Ms. Naseebia Khan is a researcher specializing in Artificial Intelligence for Healthcare, recognized for her interdisciplinary contributions spanning medical image analysis, clinical data analytics, and multimodal AI systems. Her research integrates deep learning, statistical modeling, and biomedical sciences to address real-world clinical and regulatory challenges, with a sustained emphasis on scalability, privacy preservation, explainability, and clinical relevance.

Research Interests

  • Medical image analysis and computer-aided diagnosis

  • Deep learning architectures for disease detection and classification

  • Multimodal AI systems for speech, hearing, and neurodevelopmental disorders

  • Natural language processing for healthcare automation

  • Privacy-preserving and explainable AI for clinical applications

Key Scientific Contributions

  • Developed advanced deep learning methodologies for medical image analysis, improving diagnostic accuracy and clinical decision support.

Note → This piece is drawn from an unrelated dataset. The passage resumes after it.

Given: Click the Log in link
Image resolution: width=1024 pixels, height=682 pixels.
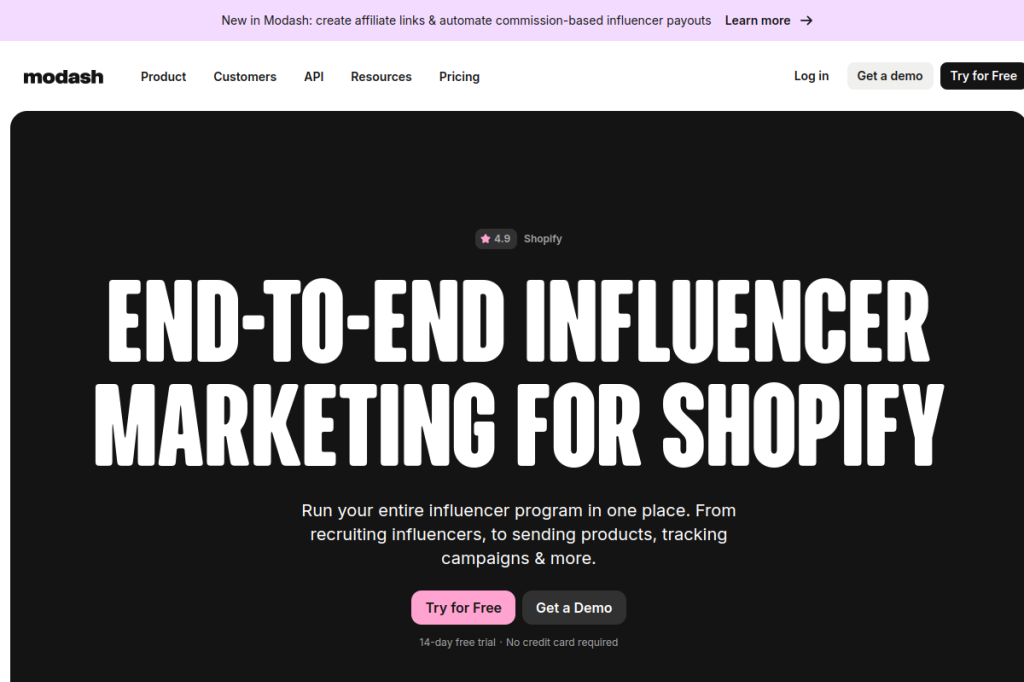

  • Led applied AI and statistical modeling initiatives for clinical safety analytics and post-marketing surveillance.

  • Invented a privacy-preserving multimodal AI framework for early detection and personalized assessment of hearing, speech, and speech-sound disorders.

  • Bridged biological sciences and data science to enable clinically deployable, sustainable, and ethically aligned AI-driven healthcare solutions.

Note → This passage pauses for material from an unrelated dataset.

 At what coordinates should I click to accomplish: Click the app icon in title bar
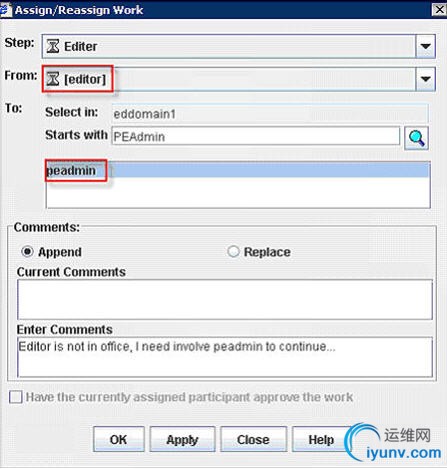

Publications & Scholarly Output

Ms. Khan has authored multiple peer-reviewed journal articles, review papers, and conference proceedings published in reputed platforms, including Cureus, IEEE conference proceedings, Recent Patents on Engineering, and indexed diagnostic pathology journals. Her scholarly work reflects a strong balance of methodological innovation and translational clinical applicability in AI-driven healthcare research.

Patents & Innovation

AWARE: An AI-Powered Multimodal Assessment System for Early Detection and Personalized Evaluation of Hearing, Speech, and Speech-Sound Disorders
U.S. Provisional Patent Application No. 63/856,620 (Pending)

Scientific Significance:
This invention introduces an explainable, privacy-preserving multimodal AI framework designed for accessible, scalable screening and personalized assessment, addressing critical privacy, accessibility, and clinical adoption challenges in speech and hearing healthcare.

Peer Review & Scientific Engagement

  • Verified Peer Reviewer, Web of Science

  • Author of peer-reviewed journal articles and conference proceedings in AI for healthcare, medical image analysis, and biomedical data science

  • Published contributor to the International Conference on Knowledge Engineering and Communication Systems (ICKECS)

Eligibility for Outstanding Researcher Award

Ms. Naseebia Khan is highly deserving of the Outstanding Researcher Award based on her original research contributions, interdisciplinary innovation, patented technology, and consistent scholarly output in AI-driven healthcare. Her work demonstrates scientific rigor, societal impact, and strong translational relevance, particularly in advancing privacy-aware and clinically scalable AI solutions. Her active engagement as a peer reviewer and contributor to international scientific forums further underscores her professional recognition and influence within the global research community.